Amelia mi posa una mano sul ginocchio e mi strappa ai miei pensieri come sempre. -Va tutto bene, Gian. Parlami. Lo sai che voglio solo tu sia felice.
-Lo so. È un po' difficile.
-Non ho fretta.
Arriviamo al parcheggio del nostro ristorante preferito, parcheggio.
-Hai ragione. Mi sto innamorando di una persona. E mi fa paura. Lo sai che non sono esattamente state un successo le mie storie.
Annuisce, in attesa. Io continuo-Ma questa volta è diverso. Molto. -di nuovo le parole si bloccano, lei continua per me.
-Non stiamo parlando di una ragazza.-dice piano.
Mi volto a guardarla di colpo. E capisco. Lei sa. Ha sempre saputo.
-Come fai a saperlo?
Stringe le labbra-Non lo so. Ma avevo capito qualcosa. A New York. E a Los Angeles. Eri diverso quando...
-Io non lo sapevo. Né a New York né a Los Angeles. Non ne avevo idea. L'ho capito solo qui. E ci ho messo un bel po'. Tu come fai a...
-Io ti conosco. Più di te stesso, probabilmente. Come tu conosci me meglio di quanto lo faccia io.
-Quindi non c'è niente da dire.
-Vorrei che tu lo dicessi.
-Bene. Mi sto innamorando di Leonardo. E siamo stati insieme questa notte. Sei la prima a cui ne parlo.
La guardo, ha gli occhi pieni di lacrime. Poi mi sorride e mi abbraccia.
Anche io mi rendo conto che sto piangendo.
-È strano?
Scuote la testa, mi posa una mano sul viso-É perfetto. E io sarò sempre dalla tua parte. Sempre.
-Tu...lo avevi mai immaginato? Prima di Leo?
Mi guarda un momento, poi alza le spalle.-Forse.

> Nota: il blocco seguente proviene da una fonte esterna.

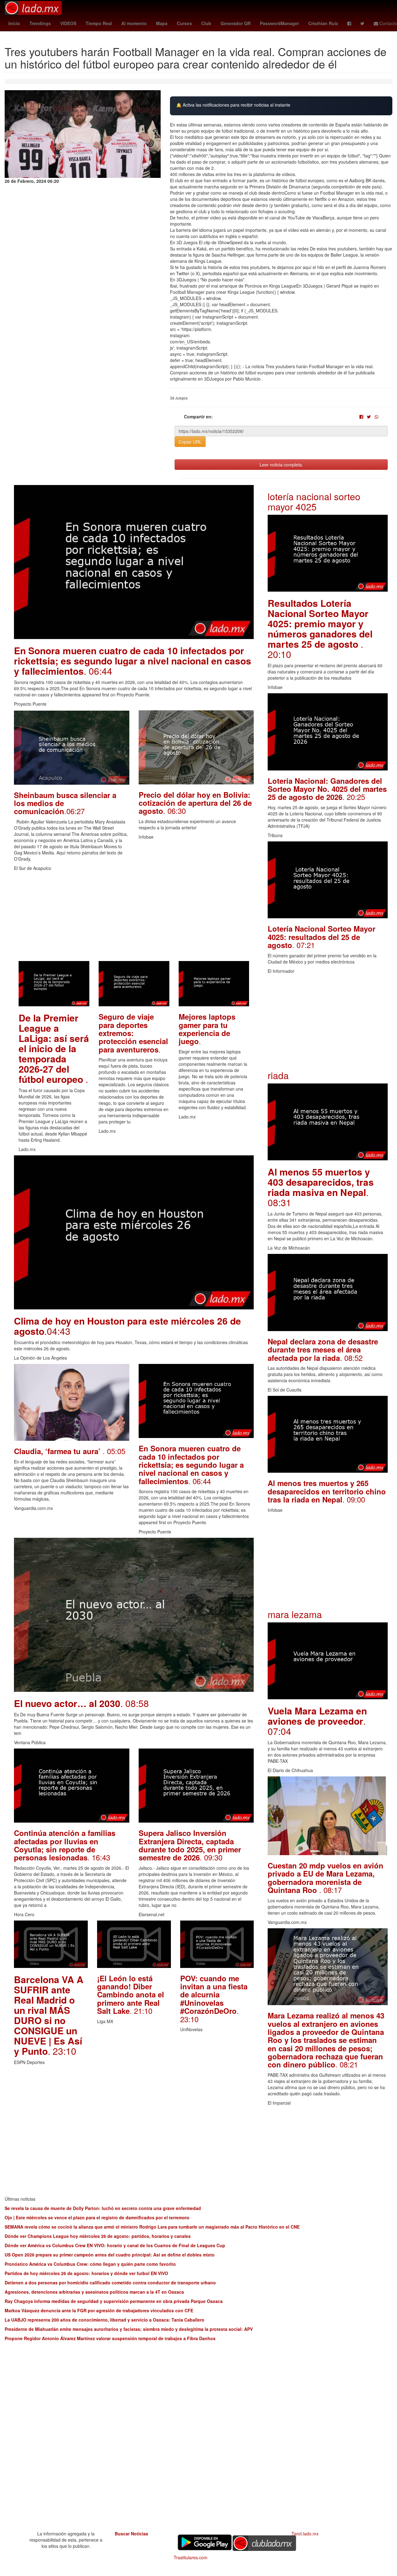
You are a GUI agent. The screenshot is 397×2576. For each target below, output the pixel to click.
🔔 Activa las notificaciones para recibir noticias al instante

-Perché non me ne hai parlato?
-Perché non spettava a me. È una cosa personale. Ognuno ha i suoi tempi.
-E questo cosa vuol dire adesso? Che non sono più un don Giovanni?
-Si può essere don Giovanni anche con gli uomini.
-Ciò che intendo è...
-Se si verrà a sapere cosa diranno i tabloid dopo anni ad affibiarti la parte da maschione predatore.
-Già. E poi, che cosa sono? Come devo definirmi?
-Non devi farlo per forza.
-Lo so. Ma mi piace sapere le cose, lo sai. Vorrei averlo chiaro.
-Non credo tu fingessi con le donne.
-No. Mai finto.
-Il che ci toglie dai due estremi.
-Che vuol dire?
-Non sei gay. E neppure etero.
-Bisessuale?
-O pansessuale.
-Non l'ho mai capita la differenza.
-È complicata.
-Al momento resto con bi.
-Okay. -ridacchia. -E questa cosa come ti fa sentire?
-Stranamente leggero. Ho passato così tanto tempo a reprimere questa parte di me che adesso mi sembra di vivere un'utopia. Mi dispiace non avere mai avuto il coraggio di parlarne con te. Saresti stata l'unica capace di aiutarmi.
-Me ne stai parlando ora.
-Diciamo così. Sapevi già tutto.
Ride, poi scendiamo e pranziamo insieme e mi chiedo se sarà sempre così semplice.